This summer I am writing a series of essays to celebrate the women in my life who continue to inspire great things in me and for all the people they know.
Arielle is a beam of cherished but unexpected light, maybe a purple hue or a disco ball’s emission. We met over ten years ago. We were assigned roommates at Syracuse University in a residence hall no one had ever heard of with a third roommate whose name we never really learned how to pronounce. We bonded over basically everything. I felt lucky in her presence.
Arielle treats the world with a sophisticated kindness. I am constantly proud of her. It took me a very long time to sit and write this essay because I am overwhelmed with emotion when I think of how distant her and I have become. For now, the distance makes sense. I have hope for a nearby oncoming closeness.
The Butterfield House, 709 Comstock Ave, Syracuse University, Syracuse, NY
“Maybe you’re a writer,” says Arielle.
A quick shrug of her shoulder as she handles her always-on-its-way-to empty plastic humongous water bottle she somehow manages to carry everywhere with her, despite her slight stature suggesting that perhaps she doesn’t possess the amount of force needed to carry heavy things. She can carry heavy thing.
Maybe I am a writer but I am an acting student in a foreign country and I feel sad all the time lately and I am eighteen years old and I do not know what I may or may not Be.
Arielle, my roommate, my best friend, my first friend, and my sage, apparently.
She says I might be a writer.
The very modern and conveniently guided meditations I subscribe to daily via my phone are always themed. Yesterday the theme was “kindness” and it is ok if you roll your eyes.
Towards the end of the recorded meditation, the “guide”, the slow and wonderful voice of a woman who must be some fortuitous combination of a brilliant capitalist and a well-humoured Monk, reviews the principles of kindness that motivate her compassion. She has a name for her favourite principle of kindness. She calls it “The Ripple Effect”: If I perform a small act of kindness for someone, they might feel inspired to be kind to someone else that day and that person may be kind to another, or even a group of people, instigating a chain reaction of kindness, or “A Ripple”.
This philosophical tenant of One Woman’s Life is quite an optimistic approach to wondering about human behaviour but it might be true and so it might be nice.
“I can’t help but smile at the idea of one act of kindness generating an entire web of compassionate actions around the world,” speaks the guide and she mentions “the world” as if it were the size of her palm.
The word “Kindness” never fails to remind me of Arielle. Arielle is a propagator of kindness. I am usually kind to people with her in mind.
The problem with the ripple effect is, in order for it to work, if it can work, there must be one really kind person triggering the sensation, obviating the need for kindness, shining from the effects of her own kindness.
Arielle and I meet for coffee in New York City.
I am there visiting with a friend of mine for the weekend and Arielle is rehearsing something in The Village so she suggests a coffee shop and we meet there.
The first time I meet Arielle, I have no friends.
Growing up, having been bullied or just generally ignored in my initial high school, I had no collection of People in my life. I was crucially depressed. I switched schools, desperately.

# DATA ROWS
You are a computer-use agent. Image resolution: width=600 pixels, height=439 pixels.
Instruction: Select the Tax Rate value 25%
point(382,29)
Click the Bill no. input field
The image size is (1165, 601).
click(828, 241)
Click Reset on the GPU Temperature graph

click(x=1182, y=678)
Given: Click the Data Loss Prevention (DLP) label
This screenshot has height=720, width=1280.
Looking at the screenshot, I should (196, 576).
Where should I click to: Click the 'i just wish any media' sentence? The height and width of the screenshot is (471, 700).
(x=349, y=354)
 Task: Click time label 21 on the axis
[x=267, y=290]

# PROBLEM A
For each statement below, state whether it agrees with the essay about Arielle, answering yes or no and quoting the words of the essay that decide it: (i) The writer and Arielle were assigned as roommates at Syracuse University. (ii) The meditation guide is described as having the voice of a man. (iii) Arielle suggests a coffee shop for their meeting in New York City.
# PROBLEM B
Retype the passage of the essay about Arielle from "This summer I" up to and including "in her presence.".

# EXERCISE ANSWER A
(i) Yes: "We were assigned roommates at Syracuse University"
(ii) No: "the slow and wonderful voice of a woman"
(iii) Yes: "so she suggests a coffee shop and we meet there"

# EXERCISE ANSWER B
This summer I am writing a series of essays to celebrate the women in my life who continue to inspire great things in me and for all the people they know.
Arielle is a beam of cherished but unexpected light, maybe a purple hue or a disco ball’s emission. We met over ten years ago. We were assigned roommates at Syracuse University in a residence hall no one had ever heard of with a third roommate whose name we never really learned how to pronounce. We bonded over basically everything. I felt lucky in her presence.